Showing posts with label worts. Show all posts
Showing posts with label worts. Show all posts

Thursday, February 18, 2010

Joutes

15th century cookery book I
Ab. 1420 A.D.

Joutes

—Take Borage, Vyolet, Malwys, Percely, Yong Wortys, Bete, Auence, Longebeff, wyth Orage an oþer, pyke hem clene, and caste hem on a vessel, and boyle hem a goode whyle; þan take hem and presse hem on a fayre bord, an hew hem ryght smal, an put whyte brede þer-to, an grynd wyth-al; an þan caste hem in-to a fayre potte, an gode freshe brothe y-now þer-to þorw a straynowr, & caste [supplied by ed.] þer-to .ij. or .iij. Marybonys, or ellys fayre fresche brothe of beff, and let hem sethe to-gederys a whyle an þan caste þer-to Safron, and let hem sethe to-gederys a whyle, an þan caste þer-to safron and salt; and serue it forth in a dysshe, an bakon y-boylyd in a-noþer dysshe, as men seruyth furmenty wyth venyson.


modern English

Joutes (pottage with boiled herbs)

--Take Borage, Violet, Mallows, Parsley, Young Worts (herbs/leafy vegetable), Beet (likely the greens), Avens (wood avens?), (Oxtongue, leaves), Orach (leaves) and other, pick them clean, and cast them on[into] a vessel, and boil them a good while; then take them and press them on a good board, and hew(chop) them right small, and put white bread thereto, and grin with all (of the ingredients); and then cast them into a good pot, and enough good fresh broth thereto through a strainer, and cast two or three marrowbones, or else fair good fresh broth of beef, and let them boil together a while and then cast in saffron, and let it boil together a while, and then cast in saffron and salt; and serve it forth in a dish, and bacon boiled in another dish, as men serve furmenty with venison.

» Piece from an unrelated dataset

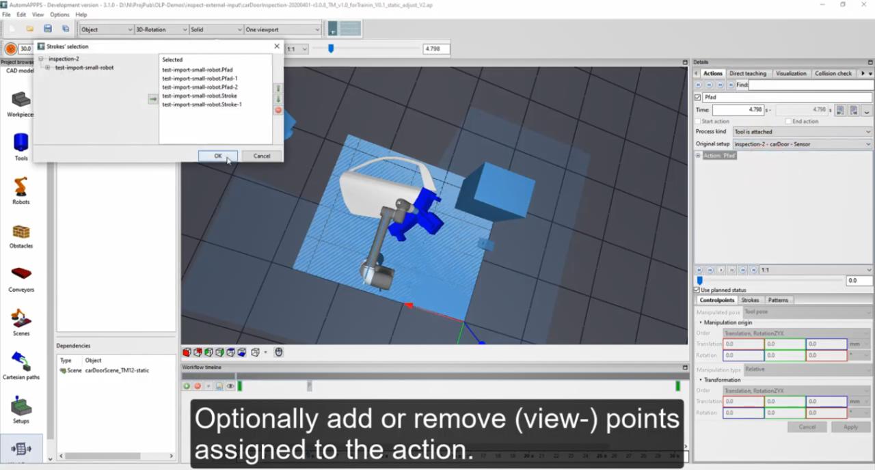Select the Conveyors icon
Image resolution: width=875 pixels, height=470 pixels.
(21, 274)
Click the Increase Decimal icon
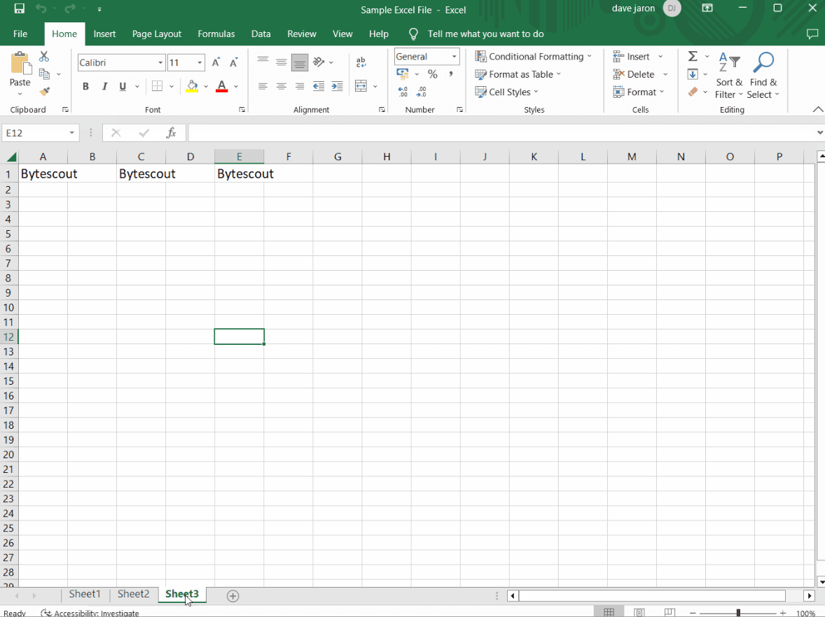 pos(403,91)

Wednesday, February 17, 2010

Lange Wortes de pesoun

15th century Book I
Ab. 1420 A.D.


Lange Wortes de pesoun

—Take grene pesyn, an washe hem clene an caste hem on a potte, an boyle hem tyl þey breste, an þanne take hem vppe of þe potte, an put hem with brothe yn a-noþer potte, and lete hem kele; þan draw hem þorw a straynowre in-to a fayre potte, an þan take oynonys, and screde hem in to or þre, an take hole wortys and boyle hem in fayre water: and take hem vppe, an ley hem on a fayre bord, an cytte on .iij. or iiij., an ley hem to þe oynonys in þe potte, to þe drawyd pesyn; an let hem boyle tyl þey ben tendyr; an þanne tak fayre oyle and frye hem, or ellys sum fresche broþe of sum maner fresche fysshe, an caste þer-to, an Safron, an salt a quantyte, and serue it forth.


Modern English

Long Worts with peas

--Take green peas, and wash them clean and cast then in a pot, and boil them till they burst, and then take them (out) of the pot, and put them with broth in another pot, and let them cool then draw them through a stainer into a good pot, and then take onions, and chop them into two or three, and take whole worts[vegetable/herbs] and boil them in good water: and take them up, and lay then on a good board, and lay on 3 or 4 (3 or 4 of the herbs), and lay them to[put them with] the onions in the pot, to the drawn [strained] peas; and let them boil till they are tender; and then take good oil and fry them, or else some manner (of) fresh fish, and cast thereto, and saffron, and a quantity of salt, and serve it forth.

Tuesday, February 16, 2010

Lange Wortys de chare.

15th century Cookbook I
Ab. 1420 A.D.

Lange Wortys de chare

—Take beeff and merybonys, and boyle yt in fayre water; þan take fayre wortys and wassche hem clene in water, and parboyle hem in clene water; þan take hem vp of þe water after þe fyrst boylyng, an cut þe leuys a-to or a-þre, and caste hem in-to þe beff, and boyle to gederys: þan take a lof of whyte brede and grate yt, an caste it on þe pot, an safron & salt, & let it boyle y-now, and serue forth.

 Modern English

 Long Worts with meat

--Take beef and marrowbones, and boil it[actually, them] in fair[good] water; then take good worts[vegetables, likely leafy in this case] and wash them clean in water, and parboil him [them] in clean water; then take them up of the water [out of the water] after the first boiling [after it starts to boil], and cut the leaves in two or in three, and cast them into the beef, and boil together: than take a loaf of white bread and grate it, and cast it on the pot, (with) saffron and salt, and let it boil it enough, and serve forth.